The Nigerian government’s ambitious 2024 budget faces a tightrope walk, with its success heavily dependent on curbing oil theft and boasting non-oil revenue, a review of the budget document shows.
President Bola Tinubu signed the N28.7 trillion 2023 Federal Government budget on Monday after lawmakers raised the budget by N1.2tn to N28.77tn from the earlier proposed N27.5tn by the Executive.
This indicates that it has to earn more money. Oil is a major source of income. In the budget, the government has planned with the anticipation that oil will sell above $78 per barrel and Nigeria would produce at least 1.78 million barrels per day (bpd).
Analysts have projected oil prices will trade higher than Nigeria’s 2024 budget as three big Wall Street banks have set their 2024 Brent price projections at between $83 per barrel and $90.
JP Morgan has the lowest price forecast after Citi, at $83 per barrel of Brent, while Bank of America is the most bullish, expecting Brent to average $90 per barrel in 2024. Morgan Stanley sits in the middle with a price forecast of $85 per barrel.
This could be positive for the Federal Government and may even allow for some savings if only production could meet the projected benchmark.
“The oil theft situation is a major threat to the 2024 budget,” said Aisha Mohammed, an energy analyst at the Lagos-based Center for Development Studies. “If the government doesn’t take decisive action to curb these criminal activities, it will be difficult to meet the budget’s revenue targets and implement its planned projects.”
The pain of this large-scale theft and vandalism, as well as decades of under-investment in infrastructure, was so severe that last April, the country produced less than one million barrels of oil daily, far below its 1.8mn bpd Organisation of Petroleum Exporting Countries quota.
The country’s oil production improved to 1.37 million barrels per day in November, an OPEC survey, which cites secondary data sources, said. However, it is still not close to the 2024 budget benchmark of 1.78 million bpd.
Revenue from non-oil outpaced that of oil by N1.5 trillion in 2022, due to factors such as oil theft – which cost Nigeria at least $2bn between January and August 2022 alone and caused oil production to dip.
Still, experts like Peter Medee, associate professor of economics at the University of Port Harcourt, insist that Nigeria cannot thrive on revenue from non-oil sectors alone.
“Oil is the nerve centre of Nigeria’s economy; If anything happens to oil production, it means that 60 percent of revenue is gone,” Medee told Al Jazeera.
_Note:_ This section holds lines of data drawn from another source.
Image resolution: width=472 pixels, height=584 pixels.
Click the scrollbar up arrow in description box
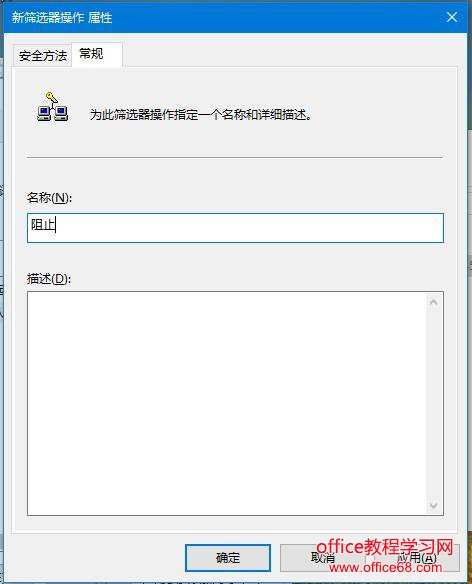click(433, 302)
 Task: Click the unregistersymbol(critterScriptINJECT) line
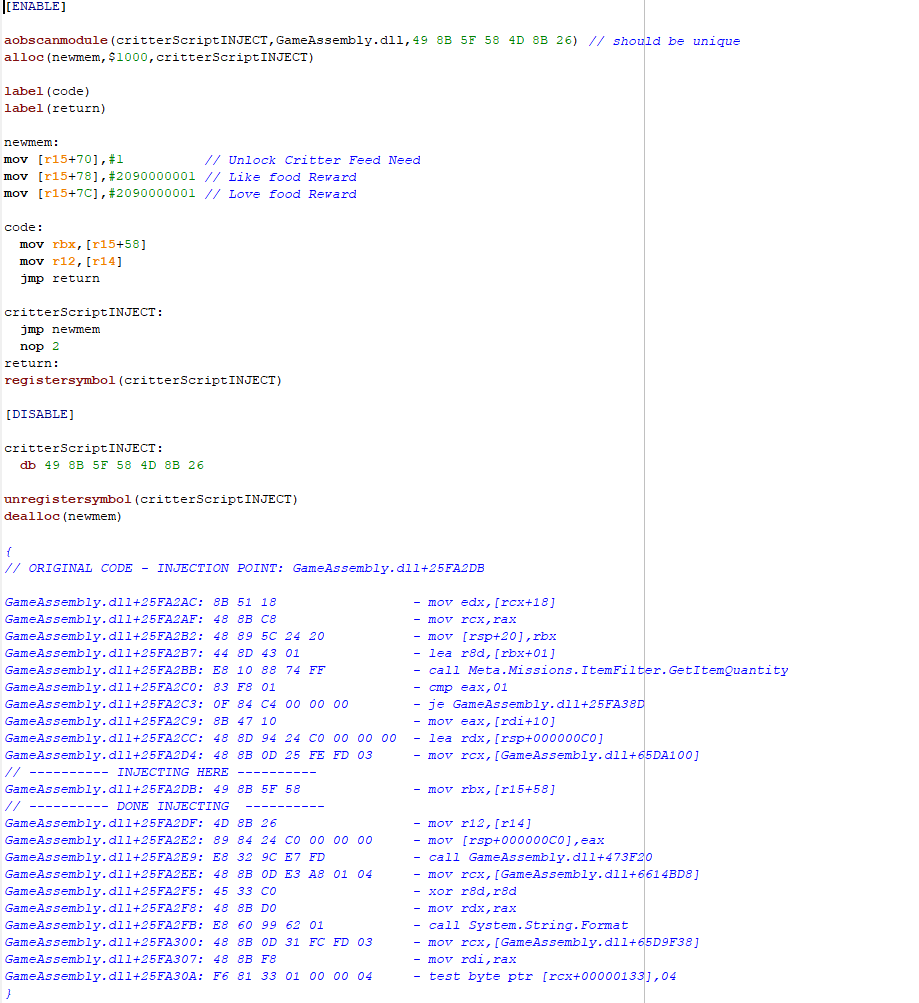click(x=151, y=499)
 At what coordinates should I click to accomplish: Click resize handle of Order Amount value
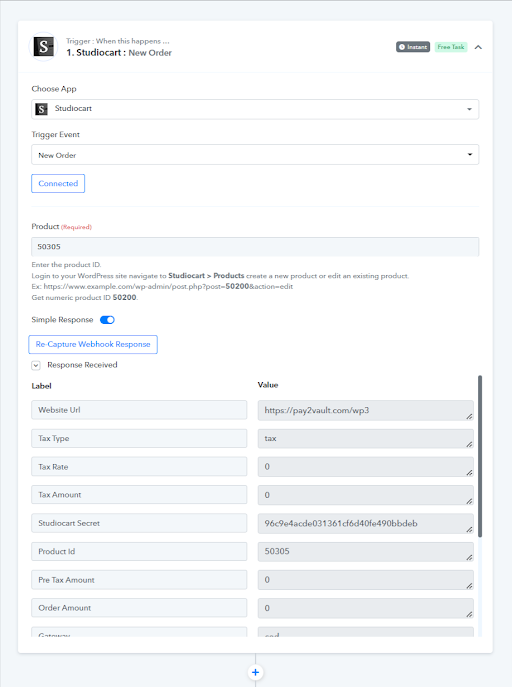469,614
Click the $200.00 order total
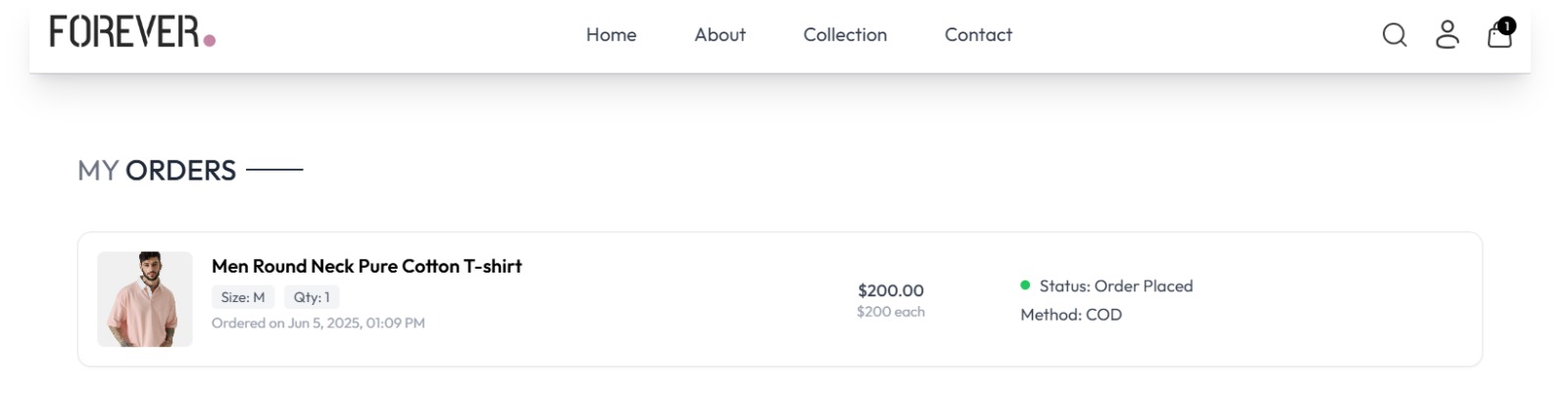 (891, 290)
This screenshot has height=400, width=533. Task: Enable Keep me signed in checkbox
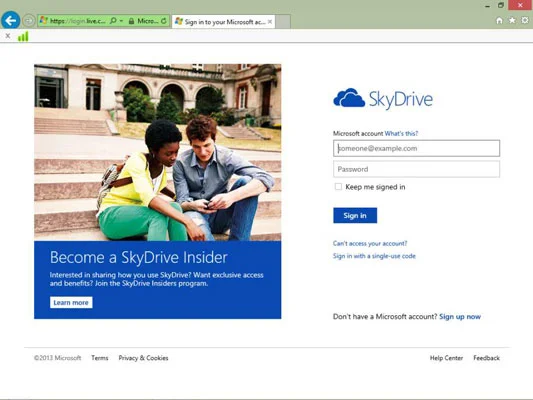pyautogui.click(x=338, y=187)
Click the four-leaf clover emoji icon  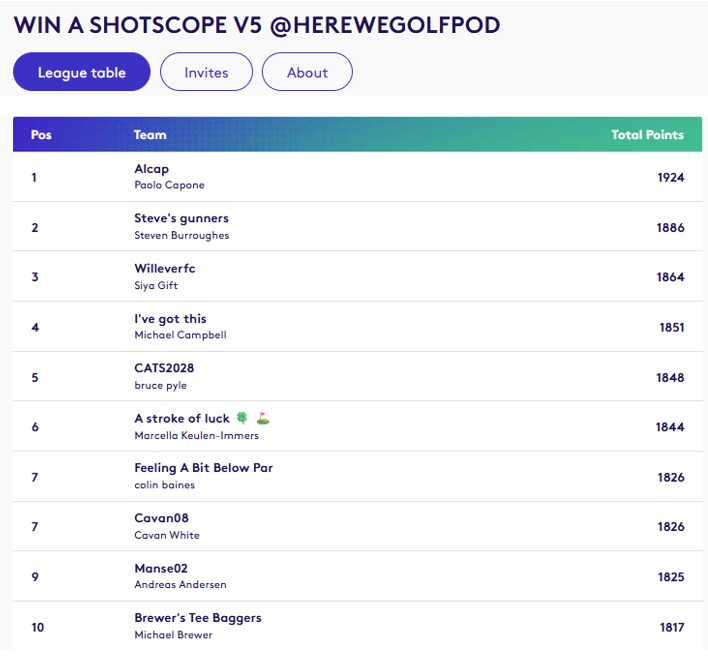(x=242, y=419)
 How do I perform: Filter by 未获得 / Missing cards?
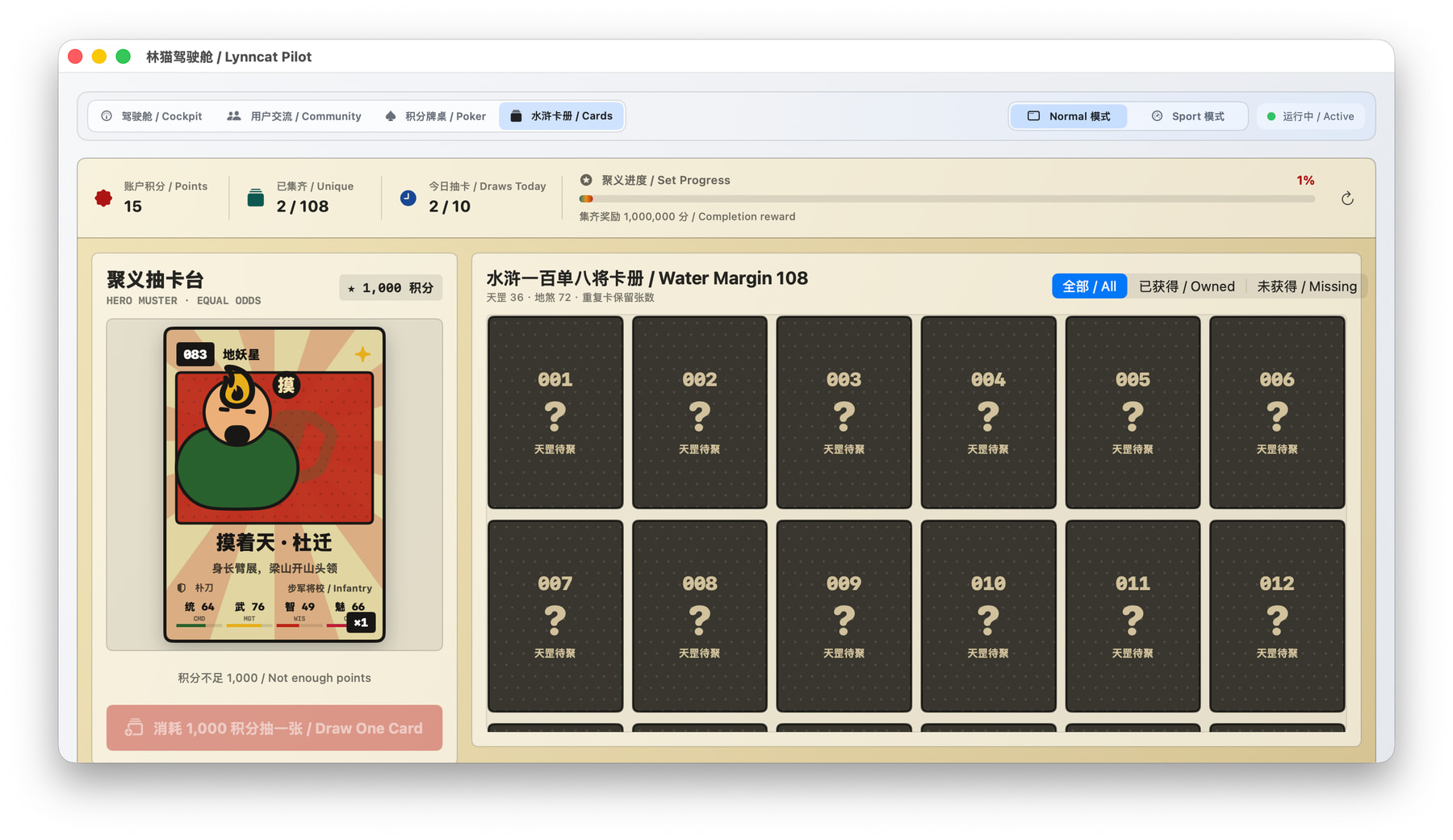pos(1306,286)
To achieve the projected revenue of N18.32 trillion, the federal government estimates Oil revenue at N7.68 trillion, Government Owned Enterprises are expected to contribute N4.07 trillion, non-oil taxes are projected to be N3.52 trillion, independent revenue is set at N1.91 trillion, minerals and mining will account for N4.55 billion, while other revenue sources will bring in N1.13 trillion.
“There are risks to non-oil revenue growth, including the harsh macro environment, sustained FX weakness, and high inflation levels,” Veitiva Capital, a financial service firm said in its 2024 outlook.
According to Nigeria’s budget document, the overall budget deficit is N9.18 trillion for 2024. This represents 3.88 percent of GDP, and the government is betting on debts (N7.83 trillion) and proceeds of privatisation (N298.49 billion) and drawdown on multilateral and bilateral loans secured for specific development projects (N1.05 trillion) to finance the deficit.
“So, we’re relying less on borrowing and more on revenue and I think you have to take the two together. I think we’re very optimistic about the improvements in revenue that will take place,” Wale Edun, minister of finance and coordinating minister of the economy said after the signing of the 2024 budget.
He added, “We bringing order to government borrowing, so Ways and Means are being eliminated by taking the funding that is required from the market, as opposed to from printing of money by Central Bank”.
The Federal Government is also planning to kick-off plans to boost its tax-to-GDP ratio to at least 18 per cent in three years, a move that is part of a push to curb its reliance on borrowing to finance public spending.
According to Taiwo Oyedele, Chairman of the Presidential Committee on Fiscal Policy and Tax Reforms, the plan is to “make the rich pay what is fair, and those who are too poor can be protected. We also envisage a reduction in the corporate income tax rate to below the current effective rate of more than 40 percent to help boost business.”
He said, “We will find a way to create structures and systems around what taxes can be imposed, how it can be collected, who can collect it and how it should be accounted for.
“The goal is to slash the number of taxes down to single digits. We just identified the top eight, giving us 99 percent of the taxes, so we keep them, and the rest we get rid of.
“If people know that the government knows their income, where they are, and if they haven’t been paying their taxes, if we declare an amnesty, they will show up.”
Taiwo recently revealed that the Presidential Tax Committee doesn’t intend to raise taxes. Instead, he explained that the committee’s goal is to “harmonise revenue collection” to lessen the tax load.